14 The appellant firstly submitted that in contrast to the evidence in the North Cronulla case, in the present case the evidence was that Chapman Reserve was a vacant block which did not have children’s play equipment, swings or park benches installed and which was not maintained or landscaped in the same manner as other public parks in the Council’s area. It was therefore submitted that the primary judge had not had sufficient regard to the principle articulated by Giles JA in North Cronulla at [107] that land is not “used” as a public park where there is a “mere tolerance of public use by the council, that is, permitted by conditional or temporary use by members of the public” and that there must be sufficient evidence to justify an inference that the Council intended “that the park should be dedicated to public use”.

15 It was secondly submitted that the evidence relating to Chapman Reserve established that it was a vacant lot on which the appellant and its predecessor had tolerated the conduct of public activities but that this was a temporary state of affairs pending resolution of various development proposals in respect of land within the Strathfield Triangle.

16 Although it was accepted that there was no need for a formal act of dedication by the Council to create Chapman Reserve as a public park, it was nevertheless submitted that the concept of a “public park” required a positive intention on its part that the land be used for recreational purposes and not merely acquiescence by the Council of limited public use pending a decision as to the land’s ultimate use. The practical consequences of the approach adopted by the primary judge, it was submitted, was that any vacant land owned by a council as at 1 July 1993 which the public in fact used for recreational purposes must be taken to be a “public park” unless the council could demonstrate that it took active steps to preclude such activities.

17 In our opinion there is no substance in these submissions and they should be rejected for the reasons advanced by the primary judge. There is nothing in the decision of this Court in North Cronulla for instance that requires the disqualification of land as a public park unless it contains children’s play equipment, swings or park benches or some form of landscaping. In the present case Chapman Reserve was a vacant area of grassed land open to the street upon the frontage of which was erected a sign by the Council purporting to have been erected pursuant to Ordinance 48 made under the 1919 Act in which the land was referred to “as a public reserve” and which listed the specific activities which were prohibited upon the land thereby enabling the public to draw the inference (which on the evidence they did) that recreational activities other than those prohibited were permitted. Furthermore, the evidence accepted by the primary judge established that Chapman Reserve was in fact used for recreational purposes by members of the public as of right. No attempt was made by the Council at any time up to and including 1 July 1993 to limit the public’s recreational activities upon Chapman Reserve other than by way of the Ordinance 48 sign.

18 Furthermore, and significantly, there is no doubt that Chapman Reserve was acquired by the Council for the purpose of public open space and that it was used for that purpose up to and including 1 July 1993. Although steps were taken from 1989 to 1993 to prepare and make a local environmental plan which would change the zoning of the Strathfield Triangle including Chapman Reserve, no attempt was made by the Council to inhibit its use by the public as a public park or to lawfully bring that use to an end.

19 It follows that not only was Chapman Reserve as at 1 July 1993 by virtue of its physical attributes a “park” as defined in the LG Act, but also it had been relevantly dedicated by the Council to public use for recreational purposes. In these circumstances his Honour was correct in holding that Chapman Reserve was as at 1 July 1993 a “public park” and, therefore, a “public reserve” within the meaning of cl 6(2)(a) of Schedule 7 to the LG Act and was accordingly taken to have been classified as community land as at that date.

----------------------------------------

Required task 1
Filter the listing below, copying every line that contains the string "Open". Matching is case-sensitive.

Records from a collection
----------------------------------------

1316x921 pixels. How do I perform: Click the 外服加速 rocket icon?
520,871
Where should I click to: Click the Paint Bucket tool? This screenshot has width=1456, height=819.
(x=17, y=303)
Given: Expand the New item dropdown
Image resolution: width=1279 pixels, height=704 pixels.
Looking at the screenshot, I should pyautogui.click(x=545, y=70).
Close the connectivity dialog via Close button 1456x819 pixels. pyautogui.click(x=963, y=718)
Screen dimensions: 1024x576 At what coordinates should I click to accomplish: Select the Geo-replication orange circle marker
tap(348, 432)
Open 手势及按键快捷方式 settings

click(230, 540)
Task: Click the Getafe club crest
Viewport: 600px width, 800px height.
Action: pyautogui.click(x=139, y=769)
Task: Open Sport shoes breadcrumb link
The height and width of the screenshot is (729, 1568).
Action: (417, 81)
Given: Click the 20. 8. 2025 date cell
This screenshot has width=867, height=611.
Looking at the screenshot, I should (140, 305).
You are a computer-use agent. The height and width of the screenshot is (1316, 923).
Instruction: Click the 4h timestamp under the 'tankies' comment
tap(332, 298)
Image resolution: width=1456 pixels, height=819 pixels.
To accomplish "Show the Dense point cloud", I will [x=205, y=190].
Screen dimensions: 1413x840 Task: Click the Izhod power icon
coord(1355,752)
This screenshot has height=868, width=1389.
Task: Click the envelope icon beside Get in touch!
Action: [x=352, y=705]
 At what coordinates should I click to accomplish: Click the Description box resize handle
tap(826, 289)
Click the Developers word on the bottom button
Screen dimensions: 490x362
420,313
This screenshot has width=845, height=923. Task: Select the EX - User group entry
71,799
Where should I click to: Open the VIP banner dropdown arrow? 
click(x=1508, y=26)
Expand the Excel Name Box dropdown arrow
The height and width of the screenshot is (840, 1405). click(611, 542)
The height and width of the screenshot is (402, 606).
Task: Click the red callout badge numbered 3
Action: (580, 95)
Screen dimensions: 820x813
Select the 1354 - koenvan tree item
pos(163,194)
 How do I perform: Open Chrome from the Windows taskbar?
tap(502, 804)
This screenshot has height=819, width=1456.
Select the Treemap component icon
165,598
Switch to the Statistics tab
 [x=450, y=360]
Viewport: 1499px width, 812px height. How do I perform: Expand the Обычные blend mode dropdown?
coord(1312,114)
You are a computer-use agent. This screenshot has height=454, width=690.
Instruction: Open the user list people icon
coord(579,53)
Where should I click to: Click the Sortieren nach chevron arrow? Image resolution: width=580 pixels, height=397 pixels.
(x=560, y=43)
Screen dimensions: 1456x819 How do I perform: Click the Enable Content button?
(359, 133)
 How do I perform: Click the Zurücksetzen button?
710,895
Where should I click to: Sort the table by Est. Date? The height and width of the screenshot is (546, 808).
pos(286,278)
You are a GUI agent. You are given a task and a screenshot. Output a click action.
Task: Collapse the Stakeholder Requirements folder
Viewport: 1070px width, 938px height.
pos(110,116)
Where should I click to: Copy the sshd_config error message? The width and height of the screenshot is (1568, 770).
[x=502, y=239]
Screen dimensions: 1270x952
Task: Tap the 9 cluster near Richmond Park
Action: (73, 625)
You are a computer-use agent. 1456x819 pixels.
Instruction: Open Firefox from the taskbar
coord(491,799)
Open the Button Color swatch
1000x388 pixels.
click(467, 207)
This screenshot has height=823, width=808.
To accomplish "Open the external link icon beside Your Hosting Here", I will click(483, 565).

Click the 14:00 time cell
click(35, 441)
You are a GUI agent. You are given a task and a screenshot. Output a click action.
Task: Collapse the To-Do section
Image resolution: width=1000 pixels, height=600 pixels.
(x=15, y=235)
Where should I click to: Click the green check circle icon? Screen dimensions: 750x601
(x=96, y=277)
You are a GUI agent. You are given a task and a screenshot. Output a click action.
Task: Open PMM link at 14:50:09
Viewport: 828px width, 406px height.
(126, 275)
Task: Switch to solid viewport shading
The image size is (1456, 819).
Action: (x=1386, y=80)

----------------------------------------

Required task 2
Answer these questions from the judgment above.
(a) In North Cronulla, whose principle did the appellant say the primary judge had not given sufficient regard to?
(b) What did the Council's sign refer to the land as?
(c) Over which years were steps taken to prepare and make a local environmental plan changing the zoning of the Strathfield Triangle?

Written response 1
Open 手势及按键快捷方式 settings
Task: Open Sport shoes breadcrumb link
Where should I click to: Open the VIP banner dropdown arrow? 
 How do I perform: Open Chrome from the Windows taskbar?
Instruction: Open the user list people icon
Instruction: Open Firefox from the taskbar
Open the Button Color swatch
To accomplish "Open the external link icon beside Your Hosting Here", I will click(483, 565).
Task: Open PMM link at 14:50:09

Written response 2
(a) Giles JA's, at [107].
(b) As "a public reserve".
(c) From 1989 to 1993.